By that point, my business focused on conferences and gatherings. I watched the introduction of the Apple Macintosh computer at the first TED that I created in 1984, and Java, which was called Oak before it was renamed by James Gosling. I even saw the first Google demonstration in 1999 at the “Geeks and Geezers” TED event (where all attendees were over 70 or under 30 years old). Despite these advances in technology, the realization of my waking dream remained a demonstration from years ago. Macintosh made computers understandable, both graphically and in terms of scale, but did not necessarily make information, understanding, or learning easily accessible. Java revolutionized code for programmers and laid the groundwork for future advances, and Google mastered the technical art of the search—but in order to search, you still need to know what you want to find.

The Internet now includes social databases and tools, vast open collections of the worlds of knowledge, tools for education, conversation, and gestural or intuitive means of navigating virtual spaces.

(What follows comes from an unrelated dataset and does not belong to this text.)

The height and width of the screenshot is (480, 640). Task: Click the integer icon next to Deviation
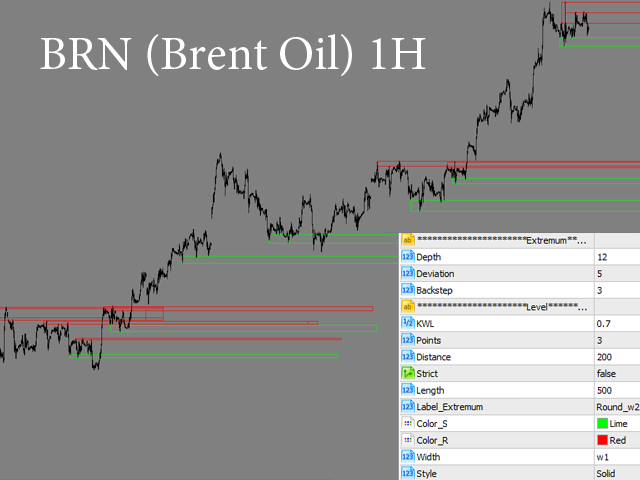tap(407, 273)
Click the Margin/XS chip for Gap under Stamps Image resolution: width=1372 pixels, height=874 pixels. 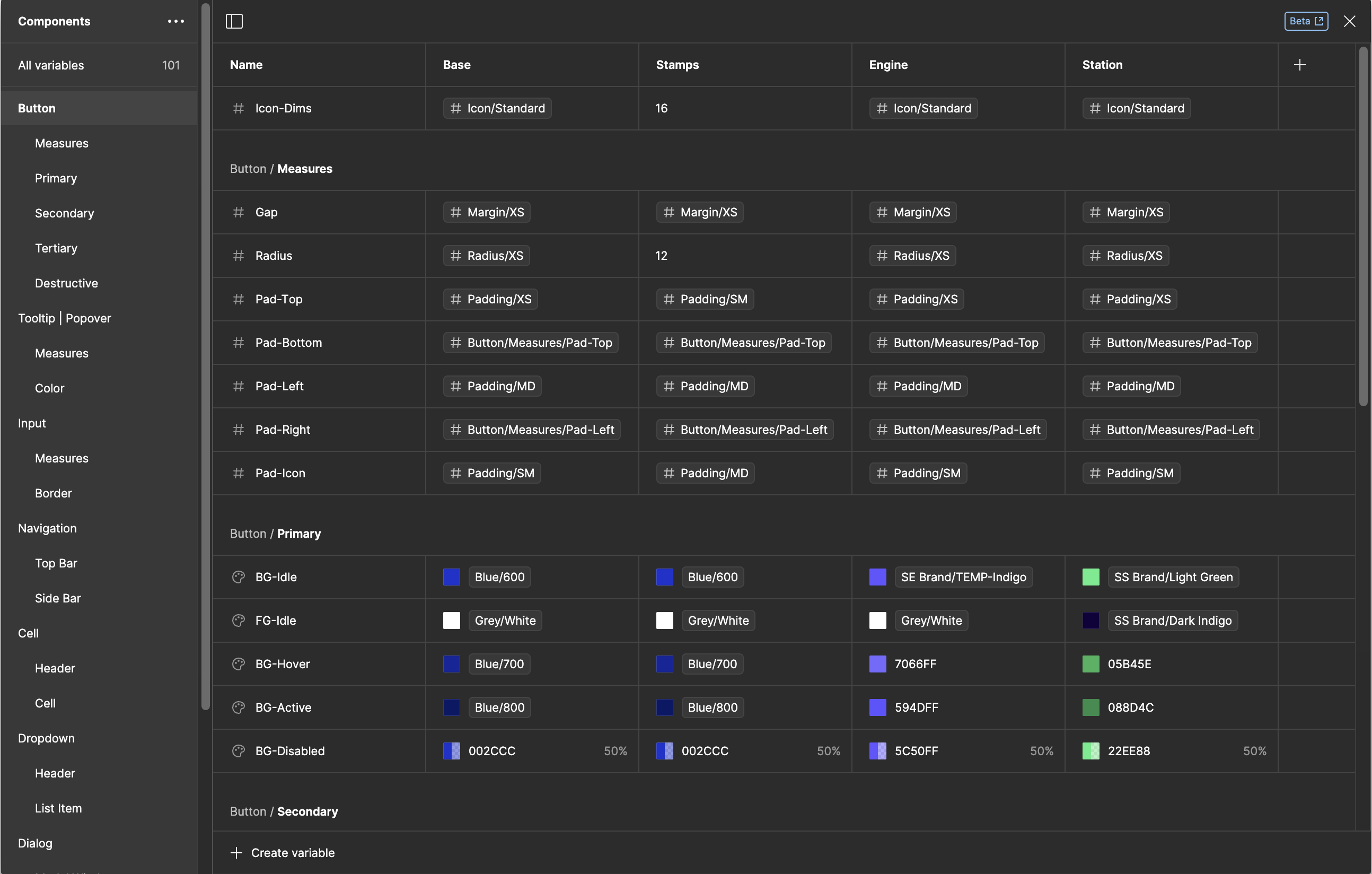tap(700, 212)
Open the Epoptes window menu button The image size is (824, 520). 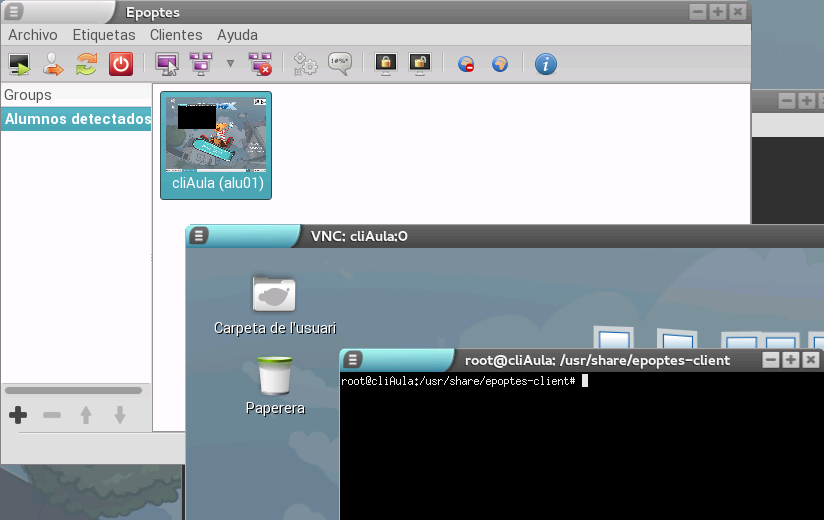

The convergence of all of these things allows me to describe my waking dream as part of the WWW Conference (www.thewwwconference.com), in the form of an app that can metaphorically aid in understanding:

The accompanying app will engender a new modality, perhaps equal to the pivotal changes that have emerged in how we interact with information and each other. It will not merely archive presentations, as is currently the practice, but will offer a unique way to navigate, learn, and understand information based on one's own personal journey and vast online resources. Wikipedia integration, bibliographic references, social media connections, and a flood of illustrative and cartographic images will allow for expansion and sharing of ideas as offered by the WWW Conference. It will present information in a way that has not yet been achieved. It will be the equivalent of a computer that can nod, nod with understanding.

In this description, I have tried to articulate how the navigation of information should be effortless, enjoyable, and personally rewarding—how the power and purpose of information is to inform, just as a quest is part of a question. Long ago, academics declared that “experience” is paramount, and I once described performance as a new language of design. In this vision, performance and experience are one and the same—both are words for ideas that illustrate the quest of a question and the complexity of information in a way that imparts not only a personal curiosity but also the performance of information.

In retrospect, I would call myself an understanding architect instead of an information architect.

Understanding is power.

Described by Fortune magazine as an “intellectual hedonist” with a “hummingbird mind,” RICHARD SAUL WURMAN is an architect, author of over 80 books and founder of the TED, TEDMED conferences. His latest project, the WWW Conference, will gather some of the world's greatest minds to talk about the complexity of patterns and convergences affecting our health and that of our planet.